§ **本文**
<<<<
また、明確な業界2位を目指すそうで、2020年からはビッグマッチ年4回体制を構築したいとのことだ。前者については、ポジショニングからすると妥当な方針で現実感がある。後者については、大阪府立体育会館(の大きい方)、横浜文化体育館、有明コロシアムなどで、2020年の段階でそれができれば、日本武道館が見える。難しくとも目指すべき道であり、方向性は正しい。

さて、問題はどうやって実現するかだ。新日本プロレスは業界トップ企業として、マスを狙う、あるいは海外にも業容を拡大する。だが、トップ企業ほど経営資源を持たない2番手以降の企業が取るべき戦略は、差別化・集中戦略ということになる。

プロダクト(商品)としてのNOAHの試合は、ステレオタイプ的には保守本流という言葉で形容されるように、WWEに近づいていく新日本プロレスと、差別化はすでに十分できている。見巧者が唸る試合を提供するという面では、比較的クオリティに安心感はある。
>>>>
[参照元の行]
<<<<
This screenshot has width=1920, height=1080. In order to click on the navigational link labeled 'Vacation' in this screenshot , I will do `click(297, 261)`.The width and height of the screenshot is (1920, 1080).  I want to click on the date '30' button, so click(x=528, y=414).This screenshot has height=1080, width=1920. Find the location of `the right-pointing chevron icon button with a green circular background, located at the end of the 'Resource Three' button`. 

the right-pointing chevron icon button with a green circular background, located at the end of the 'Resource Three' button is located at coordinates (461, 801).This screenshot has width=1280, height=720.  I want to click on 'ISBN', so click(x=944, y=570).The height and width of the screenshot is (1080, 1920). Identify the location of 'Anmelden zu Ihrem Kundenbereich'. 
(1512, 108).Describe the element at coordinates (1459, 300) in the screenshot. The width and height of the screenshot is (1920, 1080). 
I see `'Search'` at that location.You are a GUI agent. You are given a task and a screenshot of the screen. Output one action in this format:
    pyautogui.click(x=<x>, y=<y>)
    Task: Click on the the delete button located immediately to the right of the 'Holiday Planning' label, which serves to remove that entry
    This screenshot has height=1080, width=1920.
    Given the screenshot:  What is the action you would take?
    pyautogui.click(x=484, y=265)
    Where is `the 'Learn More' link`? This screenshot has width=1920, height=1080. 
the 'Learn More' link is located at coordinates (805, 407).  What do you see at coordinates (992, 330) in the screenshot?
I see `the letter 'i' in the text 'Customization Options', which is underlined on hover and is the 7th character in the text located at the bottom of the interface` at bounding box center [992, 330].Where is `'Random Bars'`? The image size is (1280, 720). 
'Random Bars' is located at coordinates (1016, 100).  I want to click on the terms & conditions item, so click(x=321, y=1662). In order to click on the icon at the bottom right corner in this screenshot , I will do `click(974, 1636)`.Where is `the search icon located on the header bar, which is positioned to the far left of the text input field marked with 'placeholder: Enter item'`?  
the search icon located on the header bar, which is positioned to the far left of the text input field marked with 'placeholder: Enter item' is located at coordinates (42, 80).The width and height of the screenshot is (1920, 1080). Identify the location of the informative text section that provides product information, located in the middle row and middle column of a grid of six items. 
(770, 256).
>>>>
§ **課題**
本文にある「だが、トップ企業ほど経営資源を持たない2番手以降の企業が取るべき戦略は、差別化・集中戦略ということになる。」という一文を英語に訳してください。 本文の記述だけを根拠にしてください。

§ **解答例**
However, the strategy that companies in second place or lower, which lack the management resources of a top company, should adopt is one of differentiation and focus.